The one thing a 25 round magazine does for your 10/22 is turn it into a viable self defense weapon too. Think about it, 25 shots, or less if they go down before that, in rapid succession to the center mass of a bad guy would have a similar effect to being shot by a shot gun. 

No, it will not be as effective as a big bore pistol or rifle. But the truth is multiple hits in vital areas with a .22 are far superior to misses with something bigger.


----------



## GREENCOUNTYPETE

There are lots of good reasons for 25 round magazines , like hunting all afternoon without handling small cartridges with cold fingers and dropping them in the dirt 

i like a 25 in the gun and a second in my pocket then i don't have to carry a rattling box of ammo when i want to walk quietly 


politicians who fear their constituents dislike hi cap mags , most everyone else can see where they can be useful

if you think your constituents are incapable of making responsible decisions , you should reconsider that them electing you was a good decision, if you feel you need to save them from themselves , then you should leave office and do just that save them from themselves.


----------



## Cornhusker

Picked this up a while back


----------



## BobbyB

Within the just recent , I got a Glock .40 and an AR-15. Still looking to get another Glock for Karla and a .22 auto pistol to carry in my bag.


----------



## Ciffer

Bushmaster Carbon-15, 5.56/.223


----------



## Peroc

Stag Arms Model 3 AR-15 .223/5.56


----------



## copperhead46

I just got a Remington 257 Roberts, it's a great gun!! It will take deer, moose, black bear just about anything under a grizzly size, and no kick to it.


----------



## tgmr05

Ok, picked this up, used. Care to guess what it is?


----------



## Roadking

S&W hammerless .38 spcl?

Matt


----------



## tgmr05

No, not a 38 or 357


----------



## Nimrod

Cornhusker,

I am going to try to post a picture of my 586 directly from the SD card from the camera. 

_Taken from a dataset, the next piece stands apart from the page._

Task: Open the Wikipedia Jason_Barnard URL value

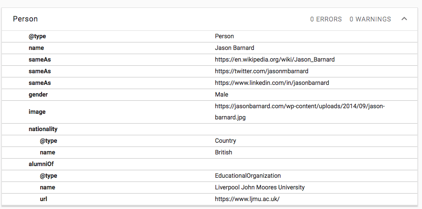Action: pos(274,60)
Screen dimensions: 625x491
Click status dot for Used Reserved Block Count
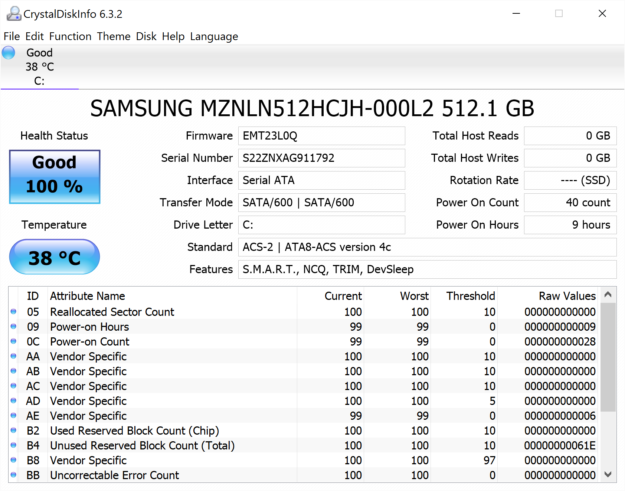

Mine has a 6 inch barrell, is nickel plated, and I put Houge grips on it. The grips fit my hand better.

I had a problem with it jamming when I used very hot factory loads. The primer would expand into the hole that the firing pin came out of and the cylinder wouldn't turn. Not good when you rely on it for home defence or discourging a bear. It turns out that S&W realised this problem and had a recall on them. S&W 586 RECALL
I contacted them a year ago and they had me send it in. I think they replaced the bushing with the hole in it for the firing pin. Anyway it was all on their dime and it works fine now. They did stamp an M by the model number. You might want to check on yours.


----------



## Bearfootfarm

tgmr05 said:


> No, not a 38 or 357


Then it has to be a Centennial .22 or a .22 Magnum


----------



## tgmr05

Bearfootfarm said:


> Then it has to be a Centennial .22 or a .22 Magnum


Yes, it is a smith 43c. An 8 shot aluminum 22lr. Similar to the smith 317, but this one is a tad heavier at around 10-11 ounces, and the trigger pull is a little lighter. Very useful for dispatching snakes, rodents, etc. especially when using aguila super colibri, c i cb longs, or something like that. Sounds like a small firecracker instead of a 22. Draws much less attention from others that may be nearby...


----------



## Cornhusker

Nimrod said:


> Cornhusker,
> 
> I am going to try to post a picture of my 586 directly from the SD card from the camera.
> 
> 
> 
> Mine has a 6 inch barrell, is nickel plated, and I put Houge grips on it. The grips fit my hand better.
> 
> I had a problem with it jamming when I used very hot factory loads. The primer would expand into the hole that the firing pin came out of and the cylinder wouldn't turn. Not good when you rely on it for home defence or discourging a bear. It turns out that S&W realised this problem and had a recall on them. S&W 586 RECALL
> I contacted them a year ago and they had me send it in. I think they replaced the bushing with the hole in it for the firing pin. Anyway it was all on their dime and it works fine now. They did stamp an M by the model number. You might want to check on yours.


Thanks
Looking forward to seeing a pic of yours
Mine has been fixed, shoots great :happy2:


----------



## Nimrod

The recall was on L frame revolvers, 581/586 and 681/686. 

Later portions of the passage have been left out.